───── Input data ─────

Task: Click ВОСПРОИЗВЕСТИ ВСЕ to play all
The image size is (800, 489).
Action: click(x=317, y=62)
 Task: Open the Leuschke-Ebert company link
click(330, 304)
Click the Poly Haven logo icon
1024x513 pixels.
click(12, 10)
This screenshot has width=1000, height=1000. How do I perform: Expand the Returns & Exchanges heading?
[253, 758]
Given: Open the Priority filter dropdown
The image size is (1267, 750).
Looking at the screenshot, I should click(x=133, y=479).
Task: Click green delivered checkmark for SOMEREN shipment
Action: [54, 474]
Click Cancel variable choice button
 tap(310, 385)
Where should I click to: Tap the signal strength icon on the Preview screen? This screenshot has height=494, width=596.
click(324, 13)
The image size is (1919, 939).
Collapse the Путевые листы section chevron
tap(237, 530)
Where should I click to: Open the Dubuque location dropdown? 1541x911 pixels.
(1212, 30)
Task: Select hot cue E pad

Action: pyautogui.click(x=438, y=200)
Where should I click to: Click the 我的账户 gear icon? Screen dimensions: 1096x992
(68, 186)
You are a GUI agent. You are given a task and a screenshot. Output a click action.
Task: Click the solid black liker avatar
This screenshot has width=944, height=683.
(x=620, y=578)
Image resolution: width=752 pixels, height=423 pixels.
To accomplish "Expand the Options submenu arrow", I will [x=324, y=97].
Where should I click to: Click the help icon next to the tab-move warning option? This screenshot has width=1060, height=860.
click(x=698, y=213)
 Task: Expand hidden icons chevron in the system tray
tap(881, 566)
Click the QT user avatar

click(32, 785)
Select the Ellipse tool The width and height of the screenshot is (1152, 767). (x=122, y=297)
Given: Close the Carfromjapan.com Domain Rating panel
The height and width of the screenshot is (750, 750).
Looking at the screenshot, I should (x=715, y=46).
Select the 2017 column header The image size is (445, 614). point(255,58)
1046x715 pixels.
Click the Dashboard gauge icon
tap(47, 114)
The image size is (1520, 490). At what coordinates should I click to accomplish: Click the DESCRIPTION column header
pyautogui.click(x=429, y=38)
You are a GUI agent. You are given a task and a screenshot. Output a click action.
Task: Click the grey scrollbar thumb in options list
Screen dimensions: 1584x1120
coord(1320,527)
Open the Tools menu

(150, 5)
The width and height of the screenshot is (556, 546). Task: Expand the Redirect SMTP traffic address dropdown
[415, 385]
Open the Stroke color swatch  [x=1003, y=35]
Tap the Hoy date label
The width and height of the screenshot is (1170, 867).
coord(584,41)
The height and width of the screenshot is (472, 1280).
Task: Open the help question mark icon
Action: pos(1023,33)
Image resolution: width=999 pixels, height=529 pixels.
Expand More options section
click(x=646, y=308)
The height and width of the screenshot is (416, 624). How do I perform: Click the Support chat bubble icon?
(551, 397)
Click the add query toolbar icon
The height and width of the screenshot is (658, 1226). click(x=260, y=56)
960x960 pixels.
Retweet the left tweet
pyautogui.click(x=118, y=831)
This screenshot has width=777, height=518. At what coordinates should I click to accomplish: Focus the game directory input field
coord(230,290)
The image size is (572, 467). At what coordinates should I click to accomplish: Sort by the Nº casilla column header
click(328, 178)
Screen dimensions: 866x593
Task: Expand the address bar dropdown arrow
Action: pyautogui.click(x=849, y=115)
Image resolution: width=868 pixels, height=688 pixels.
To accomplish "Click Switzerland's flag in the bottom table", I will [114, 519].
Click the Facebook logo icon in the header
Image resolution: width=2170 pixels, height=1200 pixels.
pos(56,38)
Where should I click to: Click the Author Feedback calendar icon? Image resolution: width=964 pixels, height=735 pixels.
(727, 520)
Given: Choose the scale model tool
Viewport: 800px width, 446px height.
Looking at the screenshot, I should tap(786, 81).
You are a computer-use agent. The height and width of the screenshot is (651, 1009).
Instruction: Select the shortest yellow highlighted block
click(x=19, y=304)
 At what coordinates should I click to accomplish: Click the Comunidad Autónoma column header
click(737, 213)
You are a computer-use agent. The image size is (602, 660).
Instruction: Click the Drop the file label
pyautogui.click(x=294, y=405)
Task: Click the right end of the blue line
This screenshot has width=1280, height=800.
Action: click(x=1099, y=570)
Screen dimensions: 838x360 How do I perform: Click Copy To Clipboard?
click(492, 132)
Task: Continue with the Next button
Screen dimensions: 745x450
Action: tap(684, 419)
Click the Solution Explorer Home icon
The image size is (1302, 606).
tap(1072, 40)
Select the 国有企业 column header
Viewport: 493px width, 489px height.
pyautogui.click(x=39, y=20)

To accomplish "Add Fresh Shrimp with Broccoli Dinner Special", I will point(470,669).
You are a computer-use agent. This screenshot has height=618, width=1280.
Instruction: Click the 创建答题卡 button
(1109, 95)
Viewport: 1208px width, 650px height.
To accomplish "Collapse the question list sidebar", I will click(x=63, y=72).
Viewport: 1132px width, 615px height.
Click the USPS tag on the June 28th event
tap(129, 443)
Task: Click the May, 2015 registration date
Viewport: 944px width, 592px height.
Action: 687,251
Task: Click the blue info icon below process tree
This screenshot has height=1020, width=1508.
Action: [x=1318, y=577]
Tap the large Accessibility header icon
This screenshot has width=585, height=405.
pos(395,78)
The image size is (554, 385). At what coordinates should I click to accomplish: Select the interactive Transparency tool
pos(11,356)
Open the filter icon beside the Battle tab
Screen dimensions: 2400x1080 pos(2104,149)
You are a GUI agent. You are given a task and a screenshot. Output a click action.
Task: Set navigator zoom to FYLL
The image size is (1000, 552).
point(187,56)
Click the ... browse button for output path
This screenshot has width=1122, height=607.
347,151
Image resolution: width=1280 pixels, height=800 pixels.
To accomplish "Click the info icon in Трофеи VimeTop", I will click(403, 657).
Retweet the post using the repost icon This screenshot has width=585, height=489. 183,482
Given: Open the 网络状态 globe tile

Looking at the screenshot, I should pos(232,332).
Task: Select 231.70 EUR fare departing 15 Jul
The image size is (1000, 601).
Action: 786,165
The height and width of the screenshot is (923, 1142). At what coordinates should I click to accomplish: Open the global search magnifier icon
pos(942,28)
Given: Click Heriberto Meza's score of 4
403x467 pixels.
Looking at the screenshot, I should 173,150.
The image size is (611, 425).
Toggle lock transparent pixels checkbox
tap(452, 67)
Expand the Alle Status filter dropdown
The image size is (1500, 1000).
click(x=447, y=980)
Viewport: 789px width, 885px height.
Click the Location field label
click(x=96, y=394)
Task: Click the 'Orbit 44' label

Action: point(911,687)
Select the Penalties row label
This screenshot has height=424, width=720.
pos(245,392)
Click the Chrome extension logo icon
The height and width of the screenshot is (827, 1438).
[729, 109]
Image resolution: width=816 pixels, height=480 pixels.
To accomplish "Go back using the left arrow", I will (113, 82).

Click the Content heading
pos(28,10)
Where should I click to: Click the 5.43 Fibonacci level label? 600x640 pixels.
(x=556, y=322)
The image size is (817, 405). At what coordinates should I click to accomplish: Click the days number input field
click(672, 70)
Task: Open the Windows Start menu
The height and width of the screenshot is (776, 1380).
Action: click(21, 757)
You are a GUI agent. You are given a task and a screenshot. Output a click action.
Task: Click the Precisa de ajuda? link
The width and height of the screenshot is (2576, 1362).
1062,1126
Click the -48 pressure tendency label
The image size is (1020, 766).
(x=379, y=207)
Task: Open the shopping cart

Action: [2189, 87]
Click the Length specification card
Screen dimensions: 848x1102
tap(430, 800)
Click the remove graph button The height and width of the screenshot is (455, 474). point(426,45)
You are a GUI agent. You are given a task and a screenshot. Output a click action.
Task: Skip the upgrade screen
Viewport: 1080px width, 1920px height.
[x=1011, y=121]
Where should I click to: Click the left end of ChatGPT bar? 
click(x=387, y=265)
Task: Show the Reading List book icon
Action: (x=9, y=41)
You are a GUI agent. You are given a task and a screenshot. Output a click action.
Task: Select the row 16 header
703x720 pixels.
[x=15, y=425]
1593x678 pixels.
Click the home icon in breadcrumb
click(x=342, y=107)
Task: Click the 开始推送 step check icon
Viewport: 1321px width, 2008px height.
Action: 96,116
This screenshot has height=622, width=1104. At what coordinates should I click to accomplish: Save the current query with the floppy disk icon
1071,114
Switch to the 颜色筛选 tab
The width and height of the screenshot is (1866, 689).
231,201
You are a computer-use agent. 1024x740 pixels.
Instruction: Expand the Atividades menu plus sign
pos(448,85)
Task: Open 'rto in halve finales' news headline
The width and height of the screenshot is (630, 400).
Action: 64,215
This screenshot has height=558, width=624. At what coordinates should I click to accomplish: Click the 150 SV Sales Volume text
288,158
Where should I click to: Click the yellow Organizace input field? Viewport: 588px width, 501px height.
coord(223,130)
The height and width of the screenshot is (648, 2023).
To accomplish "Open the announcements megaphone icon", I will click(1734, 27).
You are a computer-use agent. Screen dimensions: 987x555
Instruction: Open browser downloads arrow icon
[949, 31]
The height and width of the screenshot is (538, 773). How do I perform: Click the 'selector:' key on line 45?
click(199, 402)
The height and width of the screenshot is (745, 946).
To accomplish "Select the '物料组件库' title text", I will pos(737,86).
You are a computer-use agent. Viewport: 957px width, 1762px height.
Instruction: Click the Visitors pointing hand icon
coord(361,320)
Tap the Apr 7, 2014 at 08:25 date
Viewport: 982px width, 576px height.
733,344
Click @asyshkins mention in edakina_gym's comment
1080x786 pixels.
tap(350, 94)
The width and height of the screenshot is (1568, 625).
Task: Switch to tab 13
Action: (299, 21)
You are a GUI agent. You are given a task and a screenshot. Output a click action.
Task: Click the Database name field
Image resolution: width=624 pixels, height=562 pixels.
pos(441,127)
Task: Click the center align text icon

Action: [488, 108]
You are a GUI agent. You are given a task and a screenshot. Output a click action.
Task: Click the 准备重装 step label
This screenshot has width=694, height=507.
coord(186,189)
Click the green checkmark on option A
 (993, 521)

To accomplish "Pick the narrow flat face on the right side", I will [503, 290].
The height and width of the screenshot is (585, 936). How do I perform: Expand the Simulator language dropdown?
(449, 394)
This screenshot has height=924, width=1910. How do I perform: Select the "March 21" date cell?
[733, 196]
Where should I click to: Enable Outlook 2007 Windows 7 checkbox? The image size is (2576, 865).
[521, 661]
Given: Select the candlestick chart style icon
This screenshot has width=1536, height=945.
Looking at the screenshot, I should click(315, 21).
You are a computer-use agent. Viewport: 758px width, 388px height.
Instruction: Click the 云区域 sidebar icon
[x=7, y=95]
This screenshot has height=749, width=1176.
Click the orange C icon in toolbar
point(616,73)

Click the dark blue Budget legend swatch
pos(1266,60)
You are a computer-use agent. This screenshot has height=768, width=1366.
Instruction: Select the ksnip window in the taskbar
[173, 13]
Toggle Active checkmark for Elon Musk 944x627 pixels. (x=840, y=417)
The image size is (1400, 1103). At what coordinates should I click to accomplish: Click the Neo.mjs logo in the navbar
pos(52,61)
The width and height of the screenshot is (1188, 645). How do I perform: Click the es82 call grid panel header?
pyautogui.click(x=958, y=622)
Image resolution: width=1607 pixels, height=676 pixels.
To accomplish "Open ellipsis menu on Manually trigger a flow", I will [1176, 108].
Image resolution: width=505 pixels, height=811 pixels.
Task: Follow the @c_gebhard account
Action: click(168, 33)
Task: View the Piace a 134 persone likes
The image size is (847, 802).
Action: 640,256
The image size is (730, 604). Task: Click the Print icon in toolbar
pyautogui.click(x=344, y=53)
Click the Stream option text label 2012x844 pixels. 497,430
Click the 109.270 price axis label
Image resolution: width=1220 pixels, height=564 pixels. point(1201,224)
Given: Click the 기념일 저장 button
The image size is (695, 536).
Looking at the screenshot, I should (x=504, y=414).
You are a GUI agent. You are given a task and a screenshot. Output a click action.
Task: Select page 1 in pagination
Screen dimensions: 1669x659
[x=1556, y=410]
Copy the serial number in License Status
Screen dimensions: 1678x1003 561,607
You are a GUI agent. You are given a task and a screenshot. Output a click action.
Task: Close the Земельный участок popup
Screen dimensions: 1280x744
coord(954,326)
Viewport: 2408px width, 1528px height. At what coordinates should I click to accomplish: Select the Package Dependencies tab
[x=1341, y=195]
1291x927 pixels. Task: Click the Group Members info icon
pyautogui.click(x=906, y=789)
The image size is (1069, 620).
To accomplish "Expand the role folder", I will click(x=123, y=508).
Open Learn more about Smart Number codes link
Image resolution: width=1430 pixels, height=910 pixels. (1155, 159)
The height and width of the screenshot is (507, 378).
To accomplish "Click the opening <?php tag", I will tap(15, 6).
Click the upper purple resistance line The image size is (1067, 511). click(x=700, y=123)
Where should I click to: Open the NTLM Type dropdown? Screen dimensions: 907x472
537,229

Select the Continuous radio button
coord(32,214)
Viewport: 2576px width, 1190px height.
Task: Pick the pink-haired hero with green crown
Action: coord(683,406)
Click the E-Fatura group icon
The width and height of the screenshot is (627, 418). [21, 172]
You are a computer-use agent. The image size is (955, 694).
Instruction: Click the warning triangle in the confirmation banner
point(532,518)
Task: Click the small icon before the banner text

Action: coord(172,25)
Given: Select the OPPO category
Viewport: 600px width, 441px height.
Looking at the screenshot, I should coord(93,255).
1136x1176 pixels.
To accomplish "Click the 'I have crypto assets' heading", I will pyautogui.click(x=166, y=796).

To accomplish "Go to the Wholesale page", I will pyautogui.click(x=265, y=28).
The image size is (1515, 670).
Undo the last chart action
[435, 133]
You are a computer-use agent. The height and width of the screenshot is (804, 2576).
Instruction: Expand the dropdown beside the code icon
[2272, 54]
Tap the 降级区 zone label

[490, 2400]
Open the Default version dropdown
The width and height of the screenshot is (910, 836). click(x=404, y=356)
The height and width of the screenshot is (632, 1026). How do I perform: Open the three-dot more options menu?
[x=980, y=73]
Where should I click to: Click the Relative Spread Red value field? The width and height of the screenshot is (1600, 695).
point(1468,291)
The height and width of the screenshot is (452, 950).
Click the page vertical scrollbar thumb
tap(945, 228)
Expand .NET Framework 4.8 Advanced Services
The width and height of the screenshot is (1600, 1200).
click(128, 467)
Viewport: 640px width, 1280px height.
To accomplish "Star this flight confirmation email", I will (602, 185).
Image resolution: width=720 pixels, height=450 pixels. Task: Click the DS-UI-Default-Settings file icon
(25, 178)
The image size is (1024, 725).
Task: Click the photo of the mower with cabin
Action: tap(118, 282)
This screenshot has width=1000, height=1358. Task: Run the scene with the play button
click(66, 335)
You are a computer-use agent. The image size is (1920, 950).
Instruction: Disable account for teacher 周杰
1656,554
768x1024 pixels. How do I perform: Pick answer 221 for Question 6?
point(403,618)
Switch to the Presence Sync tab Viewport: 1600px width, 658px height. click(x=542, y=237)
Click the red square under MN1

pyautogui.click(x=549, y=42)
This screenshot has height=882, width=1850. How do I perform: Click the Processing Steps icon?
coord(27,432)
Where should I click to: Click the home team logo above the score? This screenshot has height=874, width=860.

─────

● **Exercise directions**:
In the entries above, copy each line that contains the string "Close".

● **Answer section**:
Given: Close the Carfromjapan.com Domain Rating panel
Task: Close the Земельный участок popup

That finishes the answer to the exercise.